[Dataset records]
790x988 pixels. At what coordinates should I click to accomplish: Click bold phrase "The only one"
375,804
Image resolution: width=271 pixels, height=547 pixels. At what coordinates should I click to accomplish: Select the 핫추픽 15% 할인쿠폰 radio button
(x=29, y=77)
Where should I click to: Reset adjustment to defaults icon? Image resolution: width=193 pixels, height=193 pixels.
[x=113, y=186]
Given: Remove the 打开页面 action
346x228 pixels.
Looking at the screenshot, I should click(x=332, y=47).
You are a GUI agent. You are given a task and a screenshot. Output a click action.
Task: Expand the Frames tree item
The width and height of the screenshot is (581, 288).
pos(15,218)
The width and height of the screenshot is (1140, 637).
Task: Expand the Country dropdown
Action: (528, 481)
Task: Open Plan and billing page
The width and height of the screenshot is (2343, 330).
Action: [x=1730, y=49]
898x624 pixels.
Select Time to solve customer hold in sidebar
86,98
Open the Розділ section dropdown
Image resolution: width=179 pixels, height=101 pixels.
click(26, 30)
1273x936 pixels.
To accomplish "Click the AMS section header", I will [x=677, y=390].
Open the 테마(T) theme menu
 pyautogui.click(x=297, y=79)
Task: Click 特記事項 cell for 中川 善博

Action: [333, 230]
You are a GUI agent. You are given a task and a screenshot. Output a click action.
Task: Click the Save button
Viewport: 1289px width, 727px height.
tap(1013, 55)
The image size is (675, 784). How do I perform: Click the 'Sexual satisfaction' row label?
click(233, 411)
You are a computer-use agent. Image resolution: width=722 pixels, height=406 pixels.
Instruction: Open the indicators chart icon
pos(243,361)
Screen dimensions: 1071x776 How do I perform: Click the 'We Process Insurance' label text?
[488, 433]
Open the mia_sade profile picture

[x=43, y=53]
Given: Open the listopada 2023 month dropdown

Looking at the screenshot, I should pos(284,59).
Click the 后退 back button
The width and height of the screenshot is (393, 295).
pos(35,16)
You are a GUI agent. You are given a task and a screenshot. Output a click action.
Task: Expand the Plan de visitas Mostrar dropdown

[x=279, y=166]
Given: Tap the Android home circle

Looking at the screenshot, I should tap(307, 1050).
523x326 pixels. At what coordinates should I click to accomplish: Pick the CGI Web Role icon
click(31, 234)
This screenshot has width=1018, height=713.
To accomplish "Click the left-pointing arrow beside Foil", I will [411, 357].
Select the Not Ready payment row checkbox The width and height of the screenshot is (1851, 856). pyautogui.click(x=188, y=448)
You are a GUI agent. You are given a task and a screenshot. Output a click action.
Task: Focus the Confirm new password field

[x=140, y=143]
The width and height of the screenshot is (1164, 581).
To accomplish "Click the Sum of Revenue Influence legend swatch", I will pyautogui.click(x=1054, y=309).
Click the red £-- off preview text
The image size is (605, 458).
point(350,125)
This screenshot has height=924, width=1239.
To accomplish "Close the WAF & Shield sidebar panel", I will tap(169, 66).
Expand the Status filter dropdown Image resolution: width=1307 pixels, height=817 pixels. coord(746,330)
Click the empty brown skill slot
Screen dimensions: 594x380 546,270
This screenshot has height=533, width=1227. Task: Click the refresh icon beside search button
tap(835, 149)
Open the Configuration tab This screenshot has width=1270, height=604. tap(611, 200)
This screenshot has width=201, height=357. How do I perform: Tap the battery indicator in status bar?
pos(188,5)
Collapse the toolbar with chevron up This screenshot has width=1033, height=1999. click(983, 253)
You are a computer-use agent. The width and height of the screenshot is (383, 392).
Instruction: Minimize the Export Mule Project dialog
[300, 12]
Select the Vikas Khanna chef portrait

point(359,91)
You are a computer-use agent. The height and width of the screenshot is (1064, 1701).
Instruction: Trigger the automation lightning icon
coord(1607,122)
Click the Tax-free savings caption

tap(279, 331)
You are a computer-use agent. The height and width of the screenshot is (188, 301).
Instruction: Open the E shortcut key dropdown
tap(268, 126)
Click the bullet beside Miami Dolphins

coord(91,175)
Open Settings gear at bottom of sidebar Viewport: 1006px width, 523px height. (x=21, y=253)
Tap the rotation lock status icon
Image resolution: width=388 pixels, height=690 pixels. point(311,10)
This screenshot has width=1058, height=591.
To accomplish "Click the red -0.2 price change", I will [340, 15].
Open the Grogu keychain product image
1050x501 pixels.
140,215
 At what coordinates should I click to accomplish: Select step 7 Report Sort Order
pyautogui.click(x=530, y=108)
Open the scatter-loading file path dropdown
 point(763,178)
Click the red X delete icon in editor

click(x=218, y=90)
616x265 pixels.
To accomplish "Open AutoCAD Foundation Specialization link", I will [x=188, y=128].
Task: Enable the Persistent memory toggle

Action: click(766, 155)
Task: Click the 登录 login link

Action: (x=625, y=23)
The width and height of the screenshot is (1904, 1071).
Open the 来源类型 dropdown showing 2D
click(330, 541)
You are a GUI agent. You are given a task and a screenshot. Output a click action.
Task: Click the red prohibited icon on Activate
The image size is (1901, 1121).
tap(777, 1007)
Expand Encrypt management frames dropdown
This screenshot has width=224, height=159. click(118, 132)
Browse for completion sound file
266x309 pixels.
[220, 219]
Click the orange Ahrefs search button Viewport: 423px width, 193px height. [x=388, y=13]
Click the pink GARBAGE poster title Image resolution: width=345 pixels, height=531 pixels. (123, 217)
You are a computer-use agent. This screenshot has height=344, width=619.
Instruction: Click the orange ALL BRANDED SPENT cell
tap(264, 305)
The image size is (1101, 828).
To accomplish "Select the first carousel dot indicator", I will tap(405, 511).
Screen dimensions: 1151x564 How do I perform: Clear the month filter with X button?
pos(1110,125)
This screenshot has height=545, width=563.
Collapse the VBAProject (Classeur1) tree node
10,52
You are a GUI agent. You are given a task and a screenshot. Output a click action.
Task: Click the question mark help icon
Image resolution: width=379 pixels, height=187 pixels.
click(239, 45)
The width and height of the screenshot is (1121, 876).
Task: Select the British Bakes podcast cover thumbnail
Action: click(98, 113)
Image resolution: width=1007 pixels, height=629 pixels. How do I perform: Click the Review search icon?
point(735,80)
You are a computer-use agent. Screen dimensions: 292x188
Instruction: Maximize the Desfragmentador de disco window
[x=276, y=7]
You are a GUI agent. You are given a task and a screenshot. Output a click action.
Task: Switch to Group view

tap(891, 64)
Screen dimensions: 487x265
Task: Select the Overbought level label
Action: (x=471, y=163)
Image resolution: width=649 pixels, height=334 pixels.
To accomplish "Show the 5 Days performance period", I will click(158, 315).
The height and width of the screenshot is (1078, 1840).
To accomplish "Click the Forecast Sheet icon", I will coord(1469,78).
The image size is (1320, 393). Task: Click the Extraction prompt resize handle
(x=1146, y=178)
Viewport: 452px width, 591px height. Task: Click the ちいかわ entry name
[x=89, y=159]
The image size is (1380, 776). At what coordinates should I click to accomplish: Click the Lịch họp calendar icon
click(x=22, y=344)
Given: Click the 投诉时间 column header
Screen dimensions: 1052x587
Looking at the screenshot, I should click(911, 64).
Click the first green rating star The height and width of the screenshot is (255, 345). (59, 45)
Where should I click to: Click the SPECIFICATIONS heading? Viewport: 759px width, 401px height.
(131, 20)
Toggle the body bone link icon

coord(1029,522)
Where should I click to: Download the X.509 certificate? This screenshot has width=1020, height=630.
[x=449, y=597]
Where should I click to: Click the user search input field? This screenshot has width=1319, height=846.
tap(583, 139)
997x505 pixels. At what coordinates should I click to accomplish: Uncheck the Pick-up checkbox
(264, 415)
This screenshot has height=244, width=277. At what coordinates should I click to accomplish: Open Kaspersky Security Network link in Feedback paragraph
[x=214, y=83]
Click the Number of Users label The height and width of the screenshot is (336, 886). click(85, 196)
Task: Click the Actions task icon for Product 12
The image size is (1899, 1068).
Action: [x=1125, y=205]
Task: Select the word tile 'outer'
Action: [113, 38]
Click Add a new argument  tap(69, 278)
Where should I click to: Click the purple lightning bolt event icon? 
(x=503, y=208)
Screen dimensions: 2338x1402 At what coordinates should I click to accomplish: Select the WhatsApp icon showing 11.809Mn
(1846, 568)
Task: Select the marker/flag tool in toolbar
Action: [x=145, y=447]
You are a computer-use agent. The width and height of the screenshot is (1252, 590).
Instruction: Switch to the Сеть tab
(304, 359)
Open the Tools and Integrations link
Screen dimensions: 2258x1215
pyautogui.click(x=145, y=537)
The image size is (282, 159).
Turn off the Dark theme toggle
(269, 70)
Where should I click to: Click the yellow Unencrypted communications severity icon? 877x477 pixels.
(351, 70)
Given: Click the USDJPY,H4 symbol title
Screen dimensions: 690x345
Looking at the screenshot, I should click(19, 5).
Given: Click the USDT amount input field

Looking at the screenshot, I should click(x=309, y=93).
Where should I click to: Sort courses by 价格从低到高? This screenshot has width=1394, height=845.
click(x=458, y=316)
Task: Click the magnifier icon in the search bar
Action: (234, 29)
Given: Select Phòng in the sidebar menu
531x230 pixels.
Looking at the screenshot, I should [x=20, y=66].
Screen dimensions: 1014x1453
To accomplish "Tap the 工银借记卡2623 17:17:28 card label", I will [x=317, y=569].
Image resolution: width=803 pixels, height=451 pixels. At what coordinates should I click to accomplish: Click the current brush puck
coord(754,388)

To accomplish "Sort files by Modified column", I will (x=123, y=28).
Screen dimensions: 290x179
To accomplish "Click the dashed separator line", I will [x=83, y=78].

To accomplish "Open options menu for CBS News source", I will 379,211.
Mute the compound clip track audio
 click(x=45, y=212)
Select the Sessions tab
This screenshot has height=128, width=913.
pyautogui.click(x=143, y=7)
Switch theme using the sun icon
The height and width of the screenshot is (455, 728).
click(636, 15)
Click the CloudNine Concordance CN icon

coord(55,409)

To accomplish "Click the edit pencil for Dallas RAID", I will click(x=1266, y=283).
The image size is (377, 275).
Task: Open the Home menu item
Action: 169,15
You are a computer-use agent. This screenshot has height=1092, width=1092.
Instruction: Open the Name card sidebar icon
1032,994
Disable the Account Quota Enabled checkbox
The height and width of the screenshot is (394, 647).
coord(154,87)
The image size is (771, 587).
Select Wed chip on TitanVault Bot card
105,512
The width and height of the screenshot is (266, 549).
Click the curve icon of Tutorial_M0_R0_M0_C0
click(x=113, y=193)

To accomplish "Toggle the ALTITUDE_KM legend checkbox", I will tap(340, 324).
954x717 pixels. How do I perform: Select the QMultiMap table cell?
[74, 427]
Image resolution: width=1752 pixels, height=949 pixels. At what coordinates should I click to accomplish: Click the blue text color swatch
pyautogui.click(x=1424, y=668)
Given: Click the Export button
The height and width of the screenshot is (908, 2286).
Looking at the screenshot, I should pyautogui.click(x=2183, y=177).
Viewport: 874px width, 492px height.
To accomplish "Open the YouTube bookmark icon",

Challenge:
Reproduce the records verbatim, beginning with the first line and ending after the line that contains "pos(243,361)".

Task solution:
790x988 pixels. At what coordinates should I click to accomplish: Click bold phrase "The only one"
375,804
Image resolution: width=271 pixels, height=547 pixels. At what coordinates should I click to accomplish: Select the 핫추픽 15% 할인쿠폰 radio button
(x=29, y=77)
Where should I click to: Reset adjustment to defaults icon? Image resolution: width=193 pixels, height=193 pixels.
[x=113, y=186]
Given: Remove the 打开页面 action
346x228 pixels.
Looking at the screenshot, I should click(x=332, y=47).
You are a GUI agent. You are given a task and a screenshot. Output a click action.
Task: Expand the Frames tree item
The width and height of the screenshot is (581, 288).
pos(15,218)
The width and height of the screenshot is (1140, 637).
Task: Expand the Country dropdown
Action: (528, 481)
Task: Open Plan and billing page
The width and height of the screenshot is (2343, 330).
Action: [x=1730, y=49]
898x624 pixels.
Select Time to solve customer hold in sidebar
86,98
Open the Розділ section dropdown
Image resolution: width=179 pixels, height=101 pixels.
click(26, 30)
1273x936 pixels.
To accomplish "Click the AMS section header", I will [x=677, y=390].
Open the 테마(T) theme menu
 pyautogui.click(x=297, y=79)
Task: Click 特記事項 cell for 中川 善博

Action: [333, 230]
You are a GUI agent. You are given a task and a screenshot. Output a click action.
Task: Click the Save button
Viewport: 1289px width, 727px height.
tap(1013, 55)
The image size is (675, 784). How do I perform: Click the 'Sexual satisfaction' row label?
click(233, 411)
You are a computer-use agent. Image resolution: width=722 pixels, height=406 pixels.
Instruction: Open the indicators chart icon
pos(243,361)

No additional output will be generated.